The problem is that, in this way, the very nature of the Pope’s words is altered.Leo XIV, even in recent days at Castel Gandolfo, spoke in terms that precede and transcend the contingencies of party politics. Faced with the threat directed against the entire Iranian people, he said that it was “truly unacceptable”, and added that it was indeed a matter of international law, but, more profoundly still, a moral question concerning the good of a people in its entirety. In the same address he called for peace to be sought, for war to be rejected, for a return to the negotiating table, and he reminded his listeners that attacks on civilian infrastructure violate international law. Here the decisive point becomes clear: the Pope does not speak in order to provide ammunition to one side or another. He speaks to the moral conscience of peoples and governments.

© Department of War

This is precisely what many cannot tolerate. A moral word, authentic like that spoken by Prevost, escapes the binary logic of political polemic. It cannot be reduced to the language of election campaigns, opposing fronts or digital partisans. That is why it is systematically manipulated. There are those who insist on reading every audience as an investiture, every diplomatic tension as a declaration of war, every papal appeal as an assist given to one side against the other. It is an infantile way, and at the same time a highly self-interested way, of treating the Holy See: it is invoked when it seems useful, and delegitimised when it refuses to be used. In reality, the Pope receives everyone and engages in dialogue with everyone, including those who do not share, or share only in part, his vision. After all, what politician or public figure could ever be taken as fully coinciding with our own thinking in every one of his positions? None. And yet, within the Church, an approach has now taken root that is as crude as it is misleading: reducing everything to a binary, schematic and impoverished alternative in which one is merely either “for” or “against”.

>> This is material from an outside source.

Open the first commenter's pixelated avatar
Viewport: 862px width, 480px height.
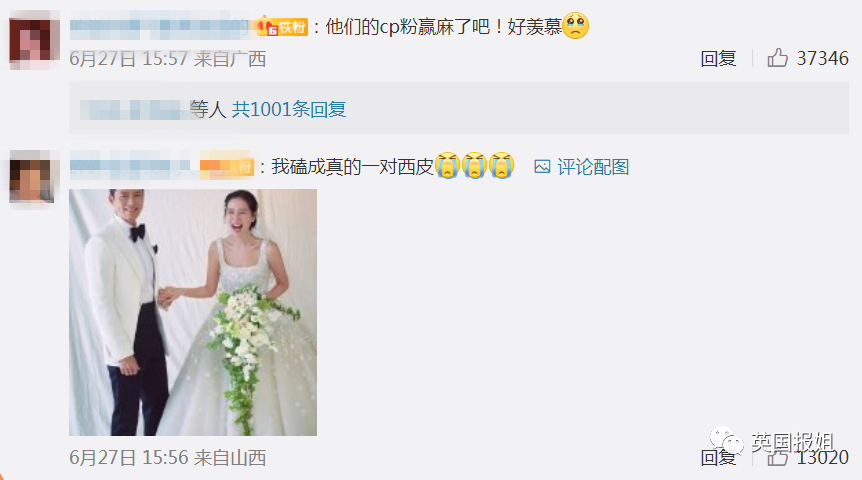[34, 41]
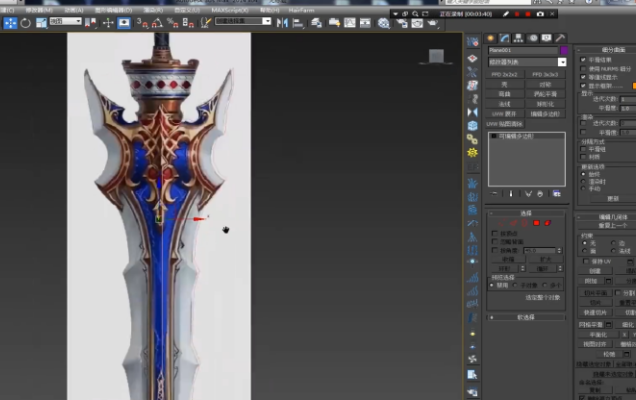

The tragedy, however, also concerns journalism. These operations do not circulate on their own. They require pens, microphones, social media profiles, and people willing to renounce the elementary rules of the profession. In the Macroncase, something even worse was seen: not journalists, but people who merely lay claim to that title, occupying the public sphere with the tone of accredited professionals while possessing neither method nor responsibility. In the Trump-Vatican case, the risk is identical: lending oneself to a war of narratives in which verification comes afterwards, if it comes at all, and in the meantime the damage has already been done.

Those who practise the profession of information seriously, and not as a narcissistic pastime or as a surrogate for a power they do not possess, ought first of all to preserve one elementary duty: to distinguish what is established from what is artificially constructed, what is a document from what is mere suggestion, what belongs to the language of diplomacy from what has been deformed and dragged into domestic political conflict. Too often, however, one sees the reverse procedure: people do not begin with the facts in order to understand them, but from the political alignment of the newspaper for which they write, and then gather only those fragments capable of confirming a thesis already decided in advance. In this way, the Vatican becomes a field to be occupied symbolically. And the Pope, instead of being heard in the radical seriousness of his mission, is reduced to a walk-on part in someone else’s theatre.